**Information supplied**
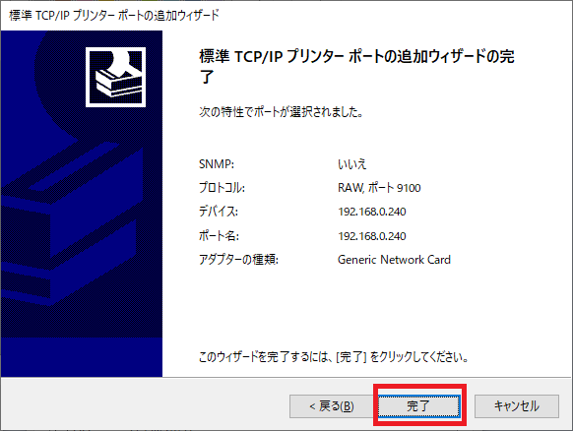Click the 次の特性でポートが選択されました text
This screenshot has width=573, height=431.
[x=281, y=112]
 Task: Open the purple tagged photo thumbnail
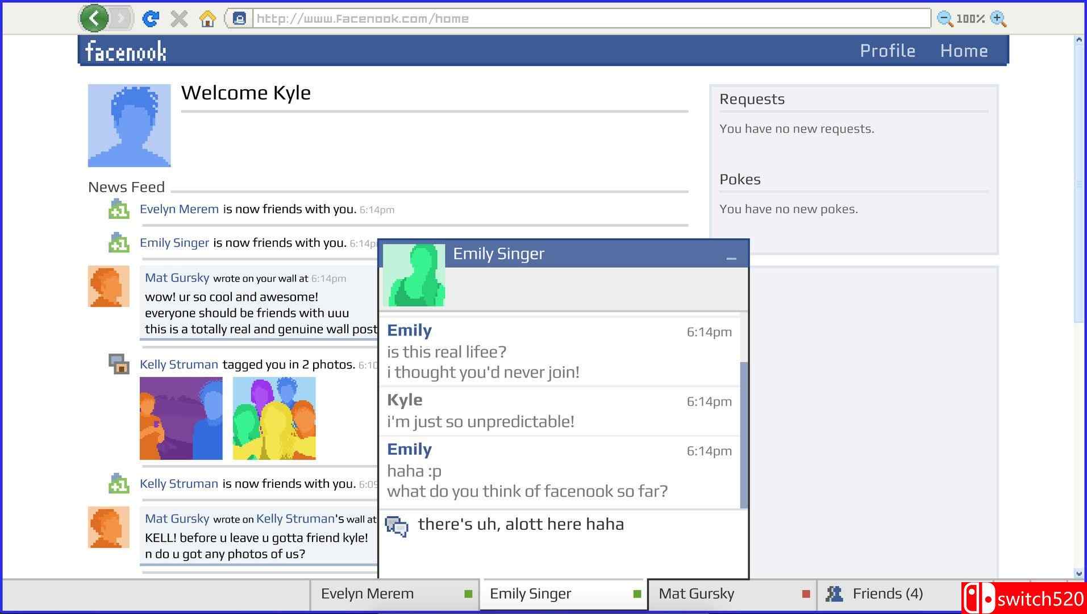[181, 418]
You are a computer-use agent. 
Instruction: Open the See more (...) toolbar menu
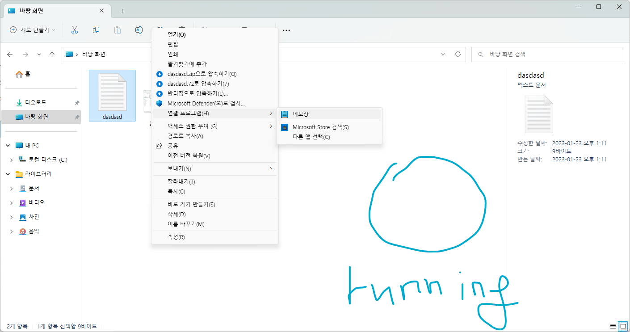286,30
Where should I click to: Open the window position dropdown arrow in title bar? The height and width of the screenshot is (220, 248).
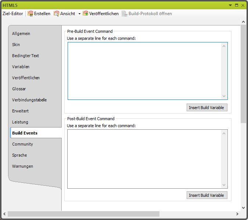click(230, 6)
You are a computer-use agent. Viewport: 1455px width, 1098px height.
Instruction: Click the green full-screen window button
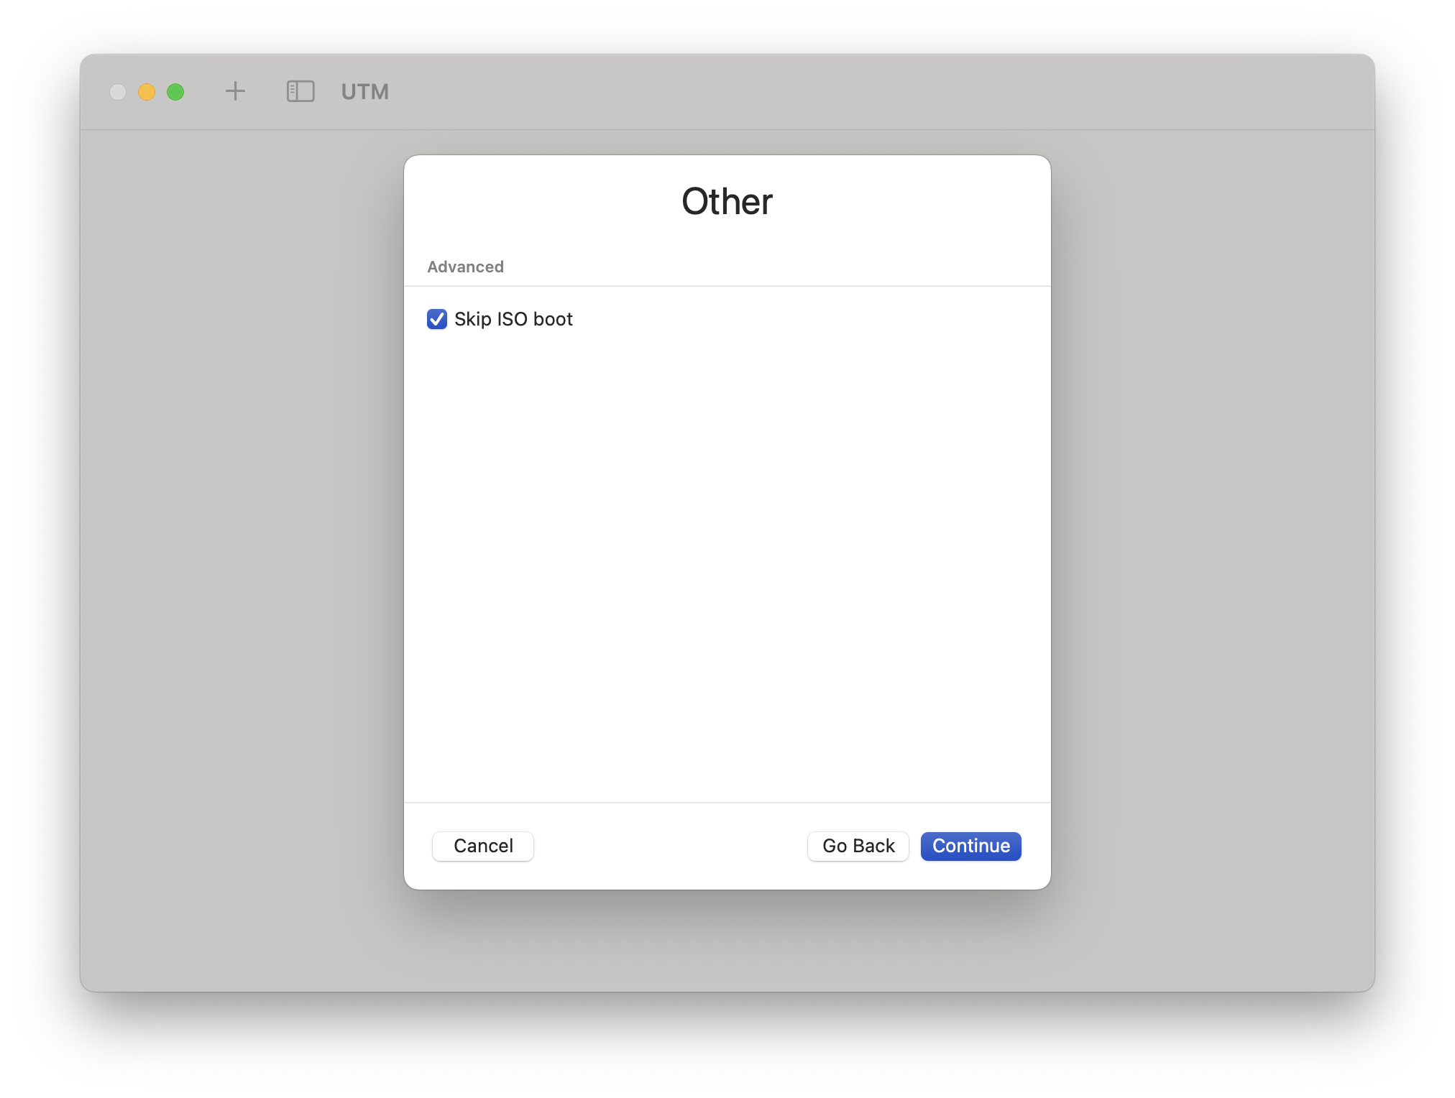coord(175,92)
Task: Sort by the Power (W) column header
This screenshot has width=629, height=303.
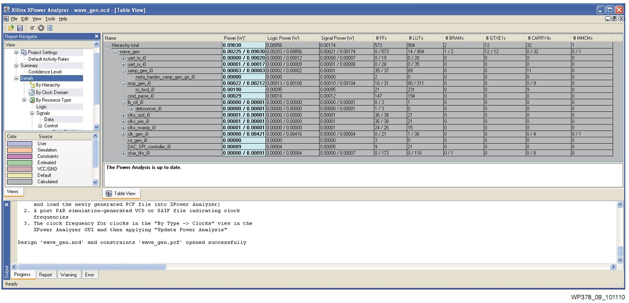Action: [x=235, y=38]
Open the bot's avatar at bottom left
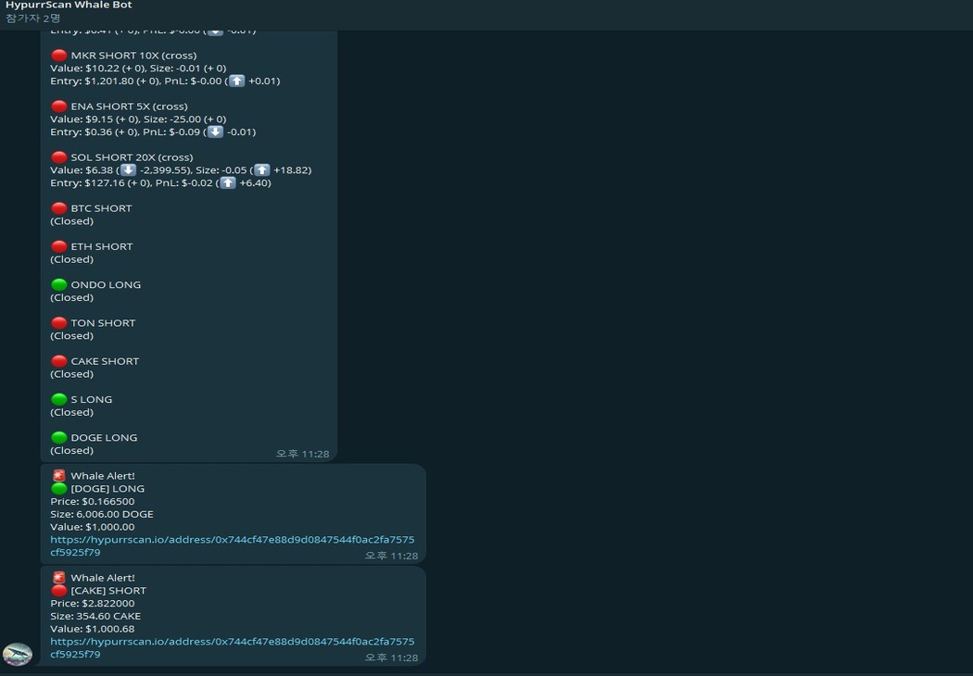 [x=18, y=654]
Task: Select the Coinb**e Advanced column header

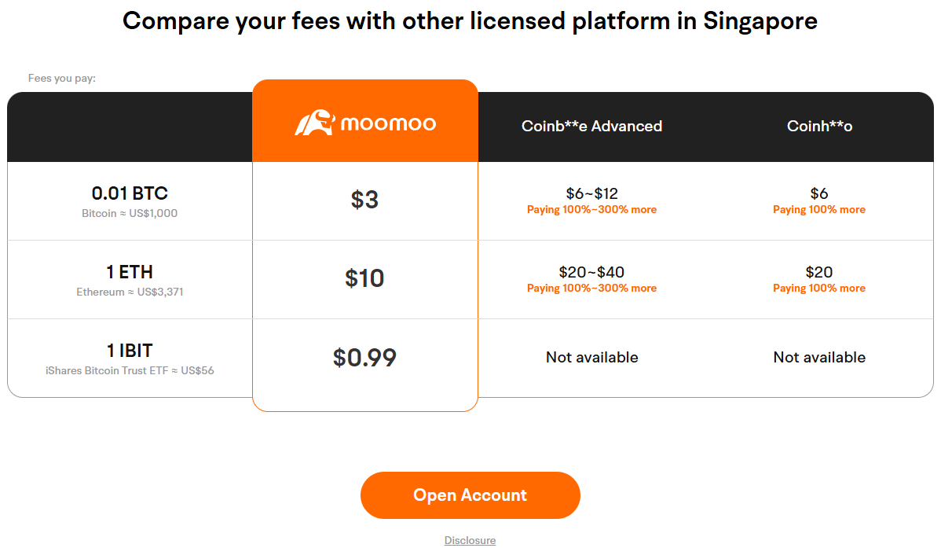Action: pyautogui.click(x=591, y=126)
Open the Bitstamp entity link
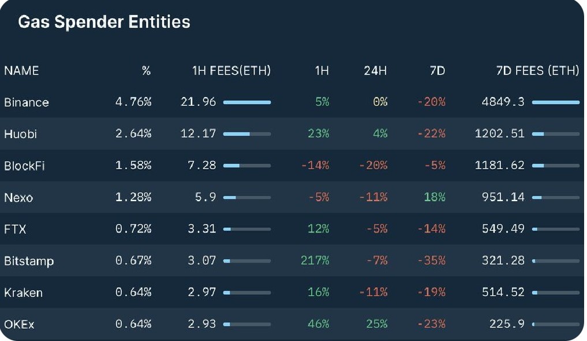Image resolution: width=587 pixels, height=341 pixels. pyautogui.click(x=29, y=261)
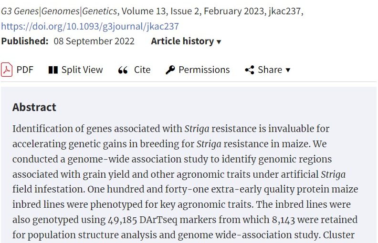Image resolution: width=378 pixels, height=243 pixels.
Task: Click the Share network icon
Action: coord(250,70)
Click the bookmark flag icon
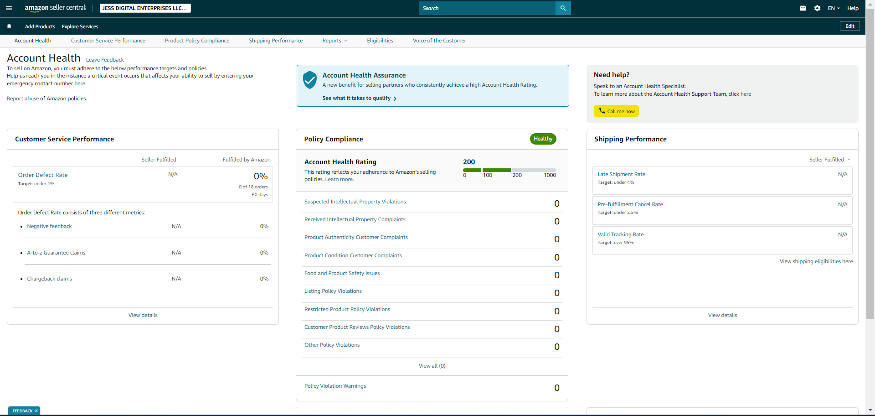875x416 pixels. [x=9, y=26]
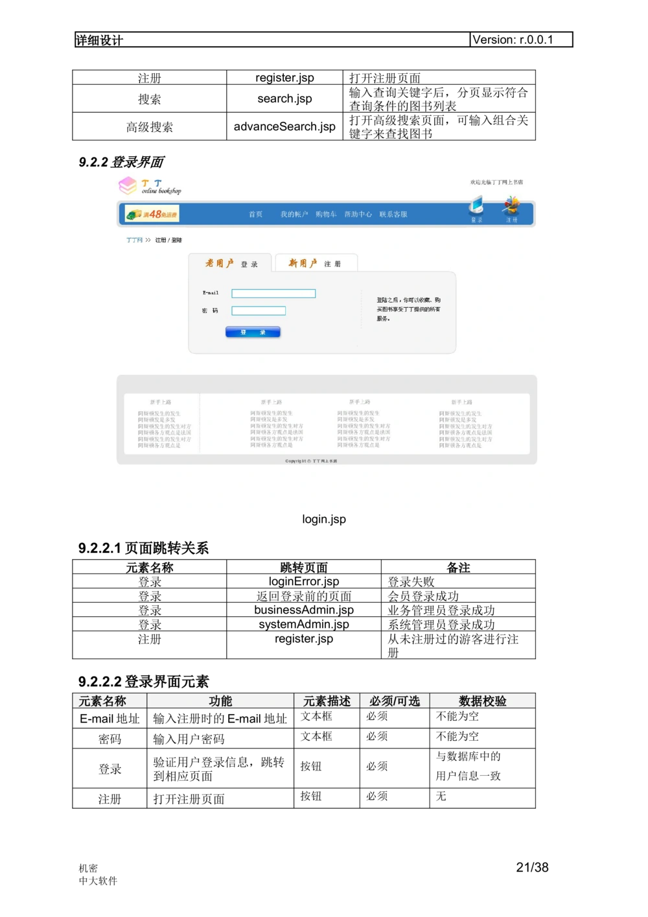Viewport: 648px width, 917px height.
Task: Click the computer-shaped 登录 icon in navbar
Action: coord(476,209)
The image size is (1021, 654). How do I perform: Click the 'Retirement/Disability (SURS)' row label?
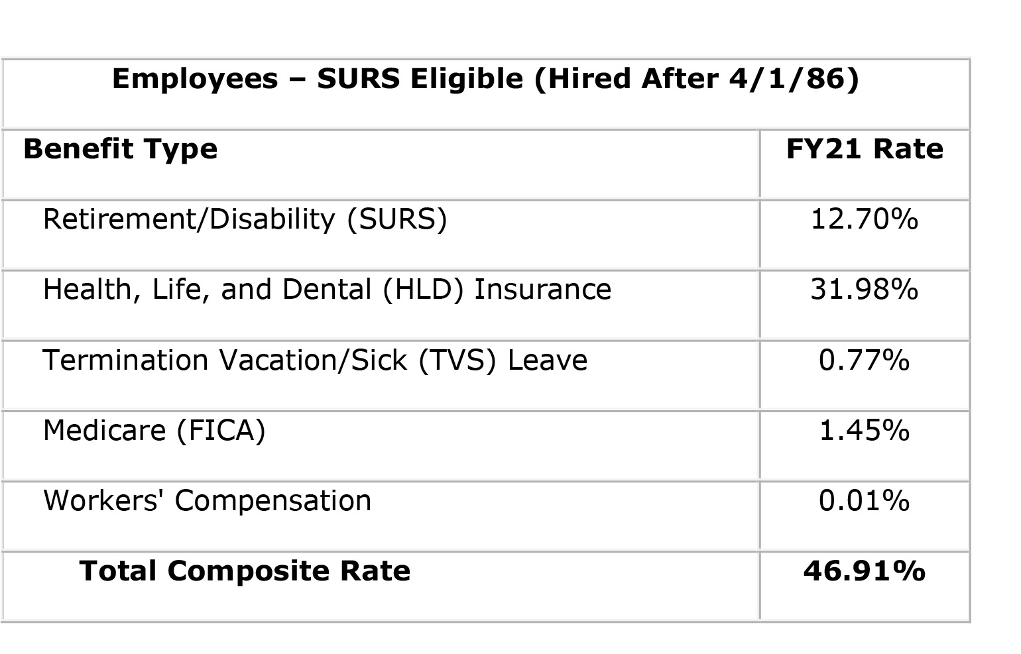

**Goal**
Copy all the items above, replacing "column header" with "column heading" and changing nothing else. Leave out the pictures.

**Result of this task**
Click the 次の特性でポートが選択されました text
This screenshot has width=573, height=431.
[x=281, y=112]
 Task: Open the purple tagged photo thumbnail
[181, 418]
You are a computer-use agent. 
Instruction: Open the See more (...) toolbar menu
286,30
Where should I click to: Open the window position dropdown arrow in title bar? The height and width of the screenshot is (220, 248).
click(230, 6)
You are a computer-use agent. Viewport: 1455px width, 1098px height.
Instruction: Click the green full-screen window button
coord(175,92)
Task: Sort by the Power (W) column heading
This screenshot has width=629, height=303.
Action: [x=235, y=38]
Open the bot's avatar at bottom left
 [x=18, y=654]
Task: Select the Coinb**e Advanced column heading

Action: pyautogui.click(x=591, y=126)
Open the Bitstamp entity link
Image resolution: width=587 pixels, height=341 pixels. pyautogui.click(x=29, y=261)
Image resolution: width=378 pixels, height=243 pixels.
Task: Click the Share network icon
Action: coord(250,70)
Click the bookmark flag icon
875x416 pixels. [x=9, y=26]
Viewport: 648px width, 917px height.
Task: Click the computer-shaped 登录 icon in navbar
Action: coord(476,209)
The image size is (1021, 654). How do I perform: Click the 'Retirement/Disability (SURS)' row label?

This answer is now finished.